The pattern led the study's authors, University of Arizona law professor Elliott Weiss and New York University economist Lawrence White, to conclude that in many cases lawyers are "exploiting their ‘license to litigate' primarily to enrich themselves."

Weiss and White looked at 564 mergers of publicly traded Delaware companies between 1999 and 2001. All of the deals were worth $100 million or more, but the 104 that drew lawsuits had a striking pattern: They were among the largest, often involved all-cash offers and in more than half the cases the acquiring company owned stock in the firm it was buying.

Why do these deals attract so much litigation? Delaware law subjects cash takeovers and buyouts by controlling shareholders to much tougher scrutiny than most stock-swap mergers. The target company must prove the deal is fair to all shareholders. The best way to prove fairness is to appoint a special committee of independent directors to review the offer and negotiate a better deal. Knowing this, acquirers make their initial bid a little lower to leave room for a higher final price.
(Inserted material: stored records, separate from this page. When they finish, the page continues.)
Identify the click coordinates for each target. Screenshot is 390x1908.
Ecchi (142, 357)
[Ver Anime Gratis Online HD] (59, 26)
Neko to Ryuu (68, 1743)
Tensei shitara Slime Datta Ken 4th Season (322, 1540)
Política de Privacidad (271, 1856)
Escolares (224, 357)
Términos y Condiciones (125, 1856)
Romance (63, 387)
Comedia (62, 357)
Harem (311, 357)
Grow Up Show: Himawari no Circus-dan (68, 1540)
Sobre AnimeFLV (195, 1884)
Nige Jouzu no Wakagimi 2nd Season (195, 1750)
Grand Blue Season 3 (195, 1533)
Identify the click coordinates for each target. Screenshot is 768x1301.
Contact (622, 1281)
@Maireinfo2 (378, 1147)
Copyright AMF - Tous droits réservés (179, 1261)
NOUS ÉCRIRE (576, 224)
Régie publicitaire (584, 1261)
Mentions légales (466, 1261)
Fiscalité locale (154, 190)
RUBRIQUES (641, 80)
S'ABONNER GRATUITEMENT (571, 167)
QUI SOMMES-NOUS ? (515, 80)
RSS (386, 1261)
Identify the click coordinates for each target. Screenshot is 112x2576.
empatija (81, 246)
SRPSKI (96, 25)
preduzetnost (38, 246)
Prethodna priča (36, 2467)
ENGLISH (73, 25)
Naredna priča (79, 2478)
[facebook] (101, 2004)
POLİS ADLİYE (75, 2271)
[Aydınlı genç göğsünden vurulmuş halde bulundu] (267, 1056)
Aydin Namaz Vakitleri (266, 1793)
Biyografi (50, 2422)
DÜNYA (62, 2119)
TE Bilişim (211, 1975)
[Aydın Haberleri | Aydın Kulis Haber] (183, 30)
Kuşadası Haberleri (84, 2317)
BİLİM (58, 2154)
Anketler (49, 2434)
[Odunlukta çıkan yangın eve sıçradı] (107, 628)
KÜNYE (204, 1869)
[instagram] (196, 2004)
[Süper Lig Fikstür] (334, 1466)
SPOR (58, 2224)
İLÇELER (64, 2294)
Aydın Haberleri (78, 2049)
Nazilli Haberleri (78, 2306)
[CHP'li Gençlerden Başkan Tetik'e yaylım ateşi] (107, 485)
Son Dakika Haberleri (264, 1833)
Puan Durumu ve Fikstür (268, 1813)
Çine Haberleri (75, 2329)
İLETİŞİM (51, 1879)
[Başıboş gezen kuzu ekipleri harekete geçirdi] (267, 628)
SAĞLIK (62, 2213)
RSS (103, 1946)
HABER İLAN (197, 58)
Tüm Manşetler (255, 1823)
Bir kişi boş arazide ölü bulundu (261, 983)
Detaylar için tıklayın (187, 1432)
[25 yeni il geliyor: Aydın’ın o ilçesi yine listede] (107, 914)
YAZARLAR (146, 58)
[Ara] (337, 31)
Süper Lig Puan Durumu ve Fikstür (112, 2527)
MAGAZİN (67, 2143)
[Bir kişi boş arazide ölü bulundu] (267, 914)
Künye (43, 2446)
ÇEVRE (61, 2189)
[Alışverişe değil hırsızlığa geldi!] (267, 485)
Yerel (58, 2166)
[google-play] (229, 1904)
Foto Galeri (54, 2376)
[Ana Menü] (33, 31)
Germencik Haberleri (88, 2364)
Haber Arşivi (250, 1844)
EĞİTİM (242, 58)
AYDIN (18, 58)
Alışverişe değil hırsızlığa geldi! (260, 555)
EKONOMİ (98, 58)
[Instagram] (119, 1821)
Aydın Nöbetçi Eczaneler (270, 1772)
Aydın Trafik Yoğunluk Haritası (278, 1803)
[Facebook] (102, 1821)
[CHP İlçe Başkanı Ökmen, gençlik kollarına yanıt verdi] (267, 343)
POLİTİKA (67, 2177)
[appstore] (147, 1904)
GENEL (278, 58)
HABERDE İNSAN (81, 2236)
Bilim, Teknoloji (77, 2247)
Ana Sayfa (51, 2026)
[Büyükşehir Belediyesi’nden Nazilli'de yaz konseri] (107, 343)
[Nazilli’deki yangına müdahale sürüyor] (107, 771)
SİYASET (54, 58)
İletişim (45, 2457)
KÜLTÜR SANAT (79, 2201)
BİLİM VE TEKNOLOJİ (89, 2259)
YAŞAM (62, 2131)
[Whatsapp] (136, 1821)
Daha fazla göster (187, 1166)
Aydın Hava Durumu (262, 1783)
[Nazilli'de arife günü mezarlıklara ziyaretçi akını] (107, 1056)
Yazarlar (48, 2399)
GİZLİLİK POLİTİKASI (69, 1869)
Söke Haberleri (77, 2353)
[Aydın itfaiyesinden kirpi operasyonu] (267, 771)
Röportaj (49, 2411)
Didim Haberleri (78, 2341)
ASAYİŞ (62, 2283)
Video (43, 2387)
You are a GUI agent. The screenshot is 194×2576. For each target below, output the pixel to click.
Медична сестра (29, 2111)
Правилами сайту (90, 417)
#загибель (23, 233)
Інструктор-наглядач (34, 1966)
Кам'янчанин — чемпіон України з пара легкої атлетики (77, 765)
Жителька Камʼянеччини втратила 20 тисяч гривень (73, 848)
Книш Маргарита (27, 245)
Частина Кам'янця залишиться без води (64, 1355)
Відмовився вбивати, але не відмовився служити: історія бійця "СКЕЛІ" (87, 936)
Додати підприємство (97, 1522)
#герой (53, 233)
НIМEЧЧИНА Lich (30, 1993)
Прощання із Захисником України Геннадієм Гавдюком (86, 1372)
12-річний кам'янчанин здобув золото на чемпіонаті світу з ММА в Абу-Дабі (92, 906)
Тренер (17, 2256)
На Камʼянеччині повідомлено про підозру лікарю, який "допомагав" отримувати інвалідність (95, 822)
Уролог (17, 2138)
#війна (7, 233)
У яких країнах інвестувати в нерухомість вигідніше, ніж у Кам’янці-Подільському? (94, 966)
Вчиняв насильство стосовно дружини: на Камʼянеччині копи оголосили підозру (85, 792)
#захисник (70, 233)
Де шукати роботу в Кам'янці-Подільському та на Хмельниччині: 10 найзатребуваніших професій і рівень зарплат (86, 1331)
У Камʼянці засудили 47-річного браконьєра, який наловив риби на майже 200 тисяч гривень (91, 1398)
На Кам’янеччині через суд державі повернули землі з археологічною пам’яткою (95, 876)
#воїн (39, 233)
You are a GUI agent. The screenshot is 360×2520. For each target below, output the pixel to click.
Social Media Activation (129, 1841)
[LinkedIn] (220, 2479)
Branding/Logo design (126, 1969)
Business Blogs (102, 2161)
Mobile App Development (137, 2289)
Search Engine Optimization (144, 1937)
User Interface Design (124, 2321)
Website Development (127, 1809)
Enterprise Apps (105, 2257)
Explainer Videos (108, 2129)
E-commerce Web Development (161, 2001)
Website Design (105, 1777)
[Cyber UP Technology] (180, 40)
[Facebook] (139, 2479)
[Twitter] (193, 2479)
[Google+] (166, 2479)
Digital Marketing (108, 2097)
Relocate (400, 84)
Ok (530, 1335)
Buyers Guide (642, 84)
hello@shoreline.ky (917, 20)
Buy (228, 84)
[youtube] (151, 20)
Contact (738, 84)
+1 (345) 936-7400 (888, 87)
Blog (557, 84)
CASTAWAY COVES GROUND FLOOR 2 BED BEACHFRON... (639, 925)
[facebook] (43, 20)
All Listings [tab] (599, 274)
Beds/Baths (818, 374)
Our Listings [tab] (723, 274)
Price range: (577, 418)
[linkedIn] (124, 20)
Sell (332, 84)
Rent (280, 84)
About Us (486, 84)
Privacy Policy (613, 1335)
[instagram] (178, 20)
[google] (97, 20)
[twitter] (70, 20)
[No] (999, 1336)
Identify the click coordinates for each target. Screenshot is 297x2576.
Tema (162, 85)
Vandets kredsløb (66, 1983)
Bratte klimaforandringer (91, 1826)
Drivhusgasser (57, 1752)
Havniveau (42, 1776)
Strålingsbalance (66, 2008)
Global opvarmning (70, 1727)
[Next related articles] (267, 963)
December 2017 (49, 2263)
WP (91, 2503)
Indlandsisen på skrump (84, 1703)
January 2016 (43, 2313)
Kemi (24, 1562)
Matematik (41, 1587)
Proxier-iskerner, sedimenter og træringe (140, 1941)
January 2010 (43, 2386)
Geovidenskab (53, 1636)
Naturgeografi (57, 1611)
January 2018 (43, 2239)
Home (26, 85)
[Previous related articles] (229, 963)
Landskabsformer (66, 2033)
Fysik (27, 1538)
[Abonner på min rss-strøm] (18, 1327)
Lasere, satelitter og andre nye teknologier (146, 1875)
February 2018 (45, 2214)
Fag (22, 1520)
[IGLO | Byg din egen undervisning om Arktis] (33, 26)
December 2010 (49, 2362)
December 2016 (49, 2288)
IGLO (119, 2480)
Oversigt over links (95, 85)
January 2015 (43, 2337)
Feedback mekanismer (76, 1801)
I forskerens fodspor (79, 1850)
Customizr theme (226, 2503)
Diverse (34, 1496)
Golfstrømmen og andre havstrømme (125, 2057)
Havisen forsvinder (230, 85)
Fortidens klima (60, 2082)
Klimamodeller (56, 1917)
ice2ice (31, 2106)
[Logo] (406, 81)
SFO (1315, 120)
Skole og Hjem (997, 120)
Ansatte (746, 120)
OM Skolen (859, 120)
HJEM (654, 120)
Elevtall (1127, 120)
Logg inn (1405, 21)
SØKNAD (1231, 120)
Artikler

A typical recent example is the announcement last August that Cox Enterprises would buy the 38% of Cox Communications it didn't already own. Lawyers had lobbed six suits at the $7 billion deal by noon of the day it was announced, saying it was unfair and coercive. Never mind that Cox had agreed, in advance, to let a special committee negotiate the final price, which ultimately rose from $32 a share to $34.75 a share. The lawyers claimed that they, not the special committee, drove the price up, and are seeking a $5 million slice of the increase. Franklin Mutual Advisors has sued to block the fee, saying the lawyers had "little if any impact."

Weiss found that plaintiff lawyers, supposedly the zealous representatives of shareholders, didn't challenge a single renegotiated price. Nonetheless, according to the study, they sought and got fees averaging $1,800 an hour in the cases where the price rose. Fees in the 48 settled cases ranged from $25,000 to $14.9 million for a total of $93 million.

Securities lawyers argue they keep the process honest. Answers White: "Talented men and women on both sides of the legal table--there's got to be something more valuable for them to do with their time."